** Begin QUOTED TEXT **

To put it simply, a CIC (or Community Interest Company) is a normal limited company with extra features to mark it out as a Social Enterprise. The key added feature is that CICs come under the regulation of the office of the CIC Regulator. The Regulator’s job is to make sure that the CIC is genuinely a Social Enterprise and is not abusing the trust that the public expects to put in a Community Interst Company. By putting the company under the Regulator’s scrutiny, the directors of a CIC can clearly demonstrate that the company is genuinely a Social Enterprise venture and not for private profit.


Limited by Shares or limited by Guarantee?

There are two major options for the format you can use when you register a CIC. Broadly they match the options available for a normal limited company (LTD) – that is, “private company limited by shares” or “private company limited by guarantee”.
The difference is in the way the company is owned.
A company or CIC limited by shares is owned by the shareholders, who may distribute the shares evenly OR unevenly between themselves. That means one person may have more voting power than another.

A company or CIC limited by guarantee does not have shares, but each Member/Director (also called a Trustee) agrees to put up a cash guarantee (usually just £10) which will be forfeited if the company fails. Each Member (or Trustee) has just one vote.

For a more detailed explanation read the article “CIC limited by Shares or limited by Guarantee?


What is an Asset Lock?

Each CIC has a paragraph in its Articles of Association stating how the profits of the enterprise may be used. This ensures that the company is distinct from a regular commercial enterprise and is not simply a means of making private wealth for the owners. Many CICs include a statement dedicating the profits of the company to a specific Registered Charity. Others choose to support a different charity year by year. Yet others choose to contribute to other good causes that are not necessarily registered charities, but are definitely acting for the public good. If the CIC is not tying itself to one specific registered charity it must include a paragraph subjecting the company’s asset distributions to the scrutitny of the CIC Regulator.


Why not a Charity?

** End QUOTED TEXT **
** Begin ROWS **

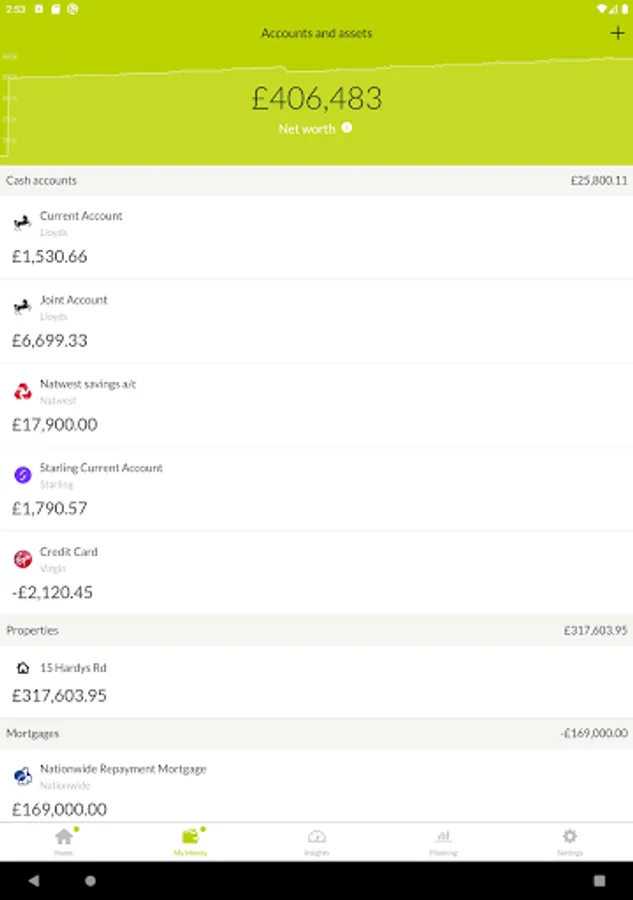Open the Home tab

coord(64,840)
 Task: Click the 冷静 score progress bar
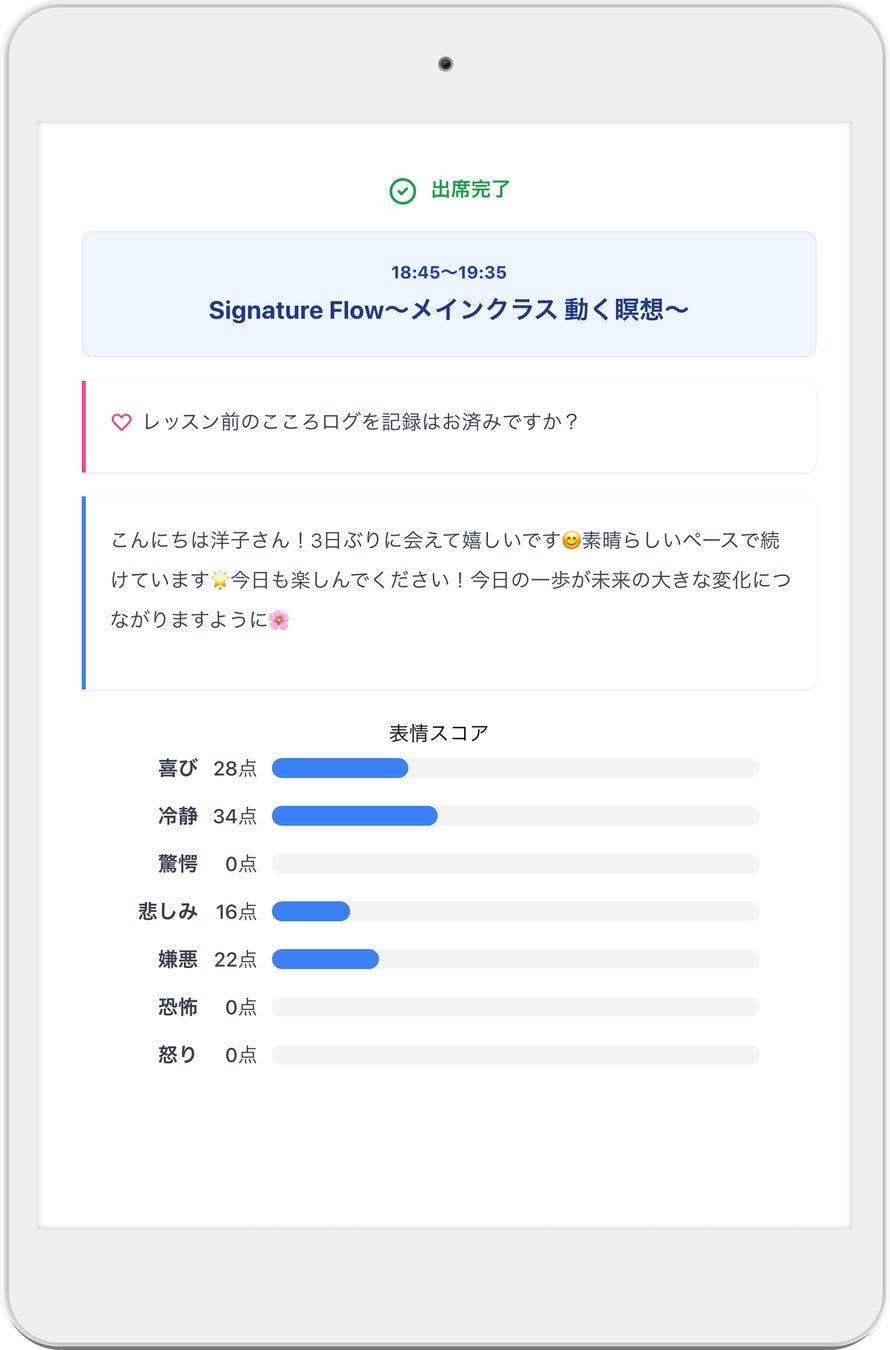pyautogui.click(x=515, y=816)

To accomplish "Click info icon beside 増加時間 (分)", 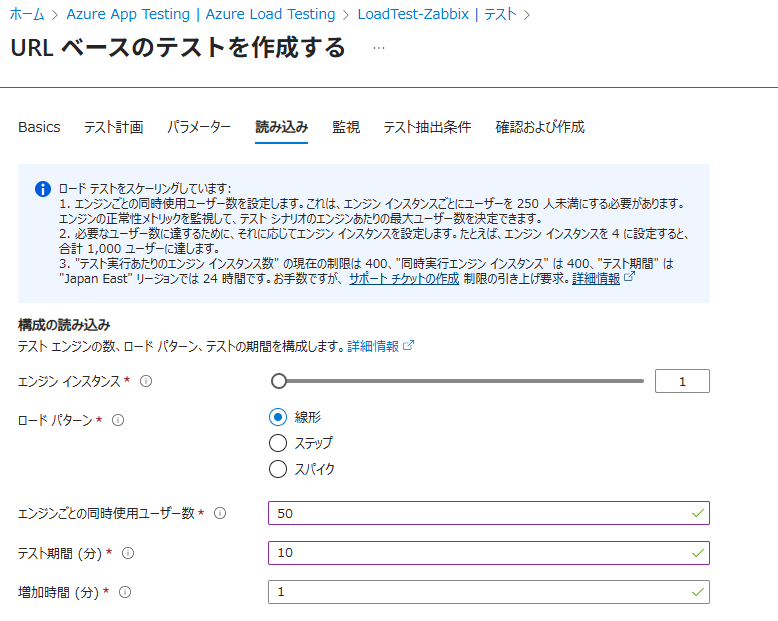I will coord(125,592).
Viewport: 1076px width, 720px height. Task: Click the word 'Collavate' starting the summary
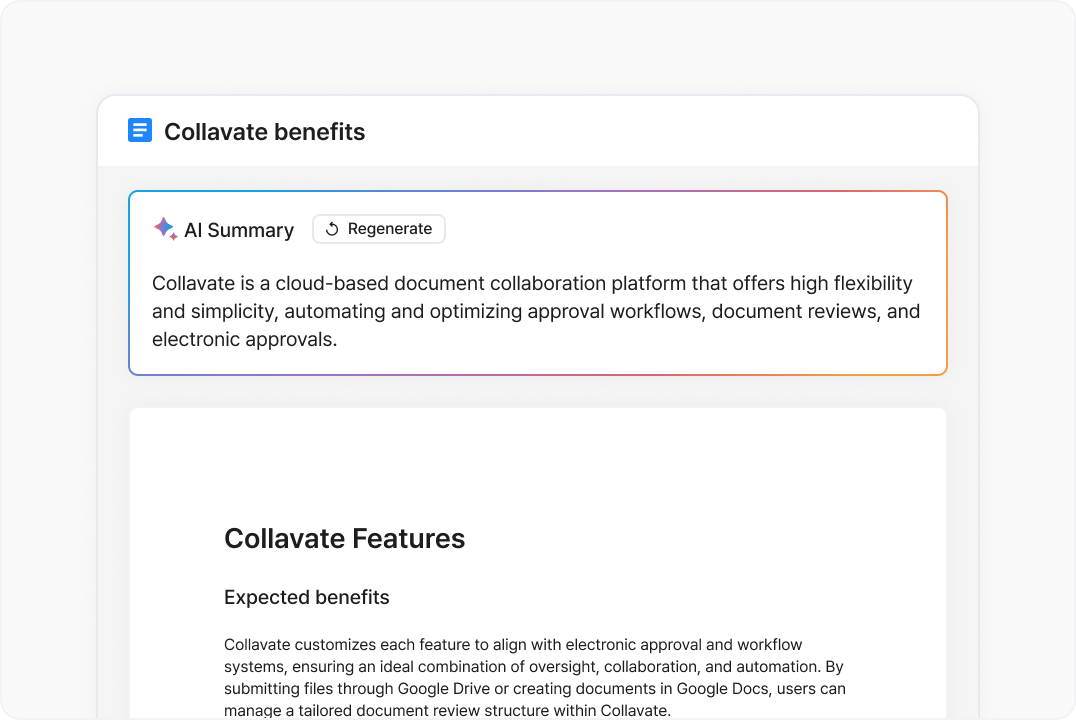(194, 283)
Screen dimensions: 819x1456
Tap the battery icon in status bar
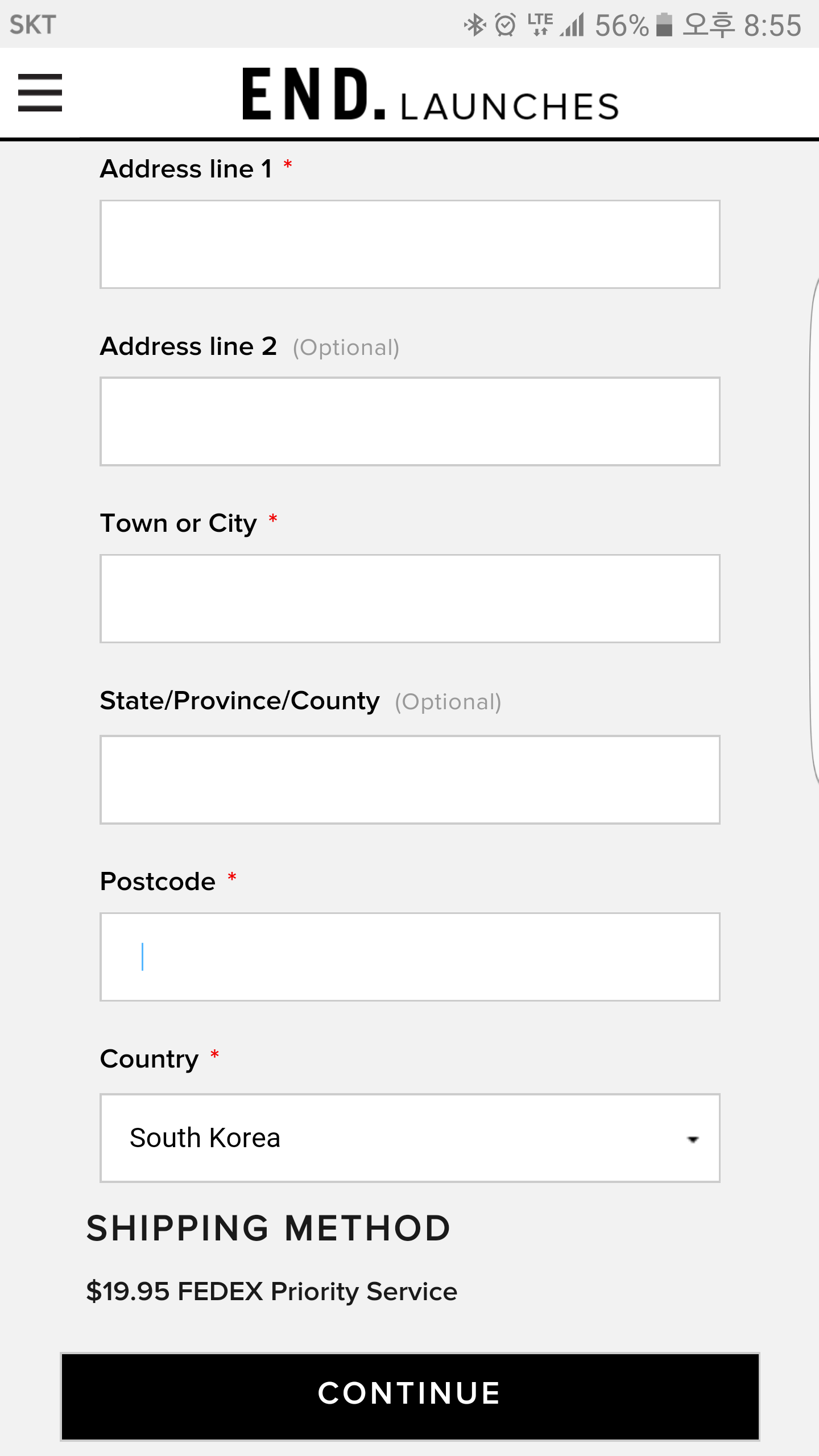point(664,25)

** End ROWS **

__WHAT THE TASK ASKS__.
Carry the text about Community Interest Companies further, picking up from where it stops. The records are separate material and have no connection to the text about Community Interest Companies.

__RESPONSE TO THIS TASK__.
The obvious choice for registering a Social Enterprise may seem to be a charity. That was the normal solution in the past. But that was a past in which charitable works were provided by thelanded rich with time to spare for good causes… an out-of-date concept in the 21st century. Such people could afford to offer their services on a voluntary basis, so it was not a problem that the rules did not allow Trustees to take a salary. But, these days, most social enterprises are set up by people who have to take a salary for the work they do; their aims are charitable, but they can’t afford to work for nothing.
That doesn’t mean that Charities are outdated. Charities have advantages – especially with regard to their privileged tax status. But their tax advantages are offset by the need for closer regulation and more stringent accounting requirements (charity accounts must be audited).

These are the pros and cons:

In a Charity…

In a CIC…

  • Trustees may not take a salary for being Trustees
  • The Charity may not “permanently trade”, which means it is not suitable for selling goods or services
  • Certain tax concessions are allowed
  • All charities must have their Accounts audited
  • Directors can take a salary
  • The company can trade much like a normal business
  • There are no tax concessions for CICs
  • Accounts do not have to be audited unless the company’s annual turnover exceeds £5.6 million

CIC is the obvious answer for an organisation that is starting small, growing gradually and needs to identify itself as “not for profit” to attract suitable funding.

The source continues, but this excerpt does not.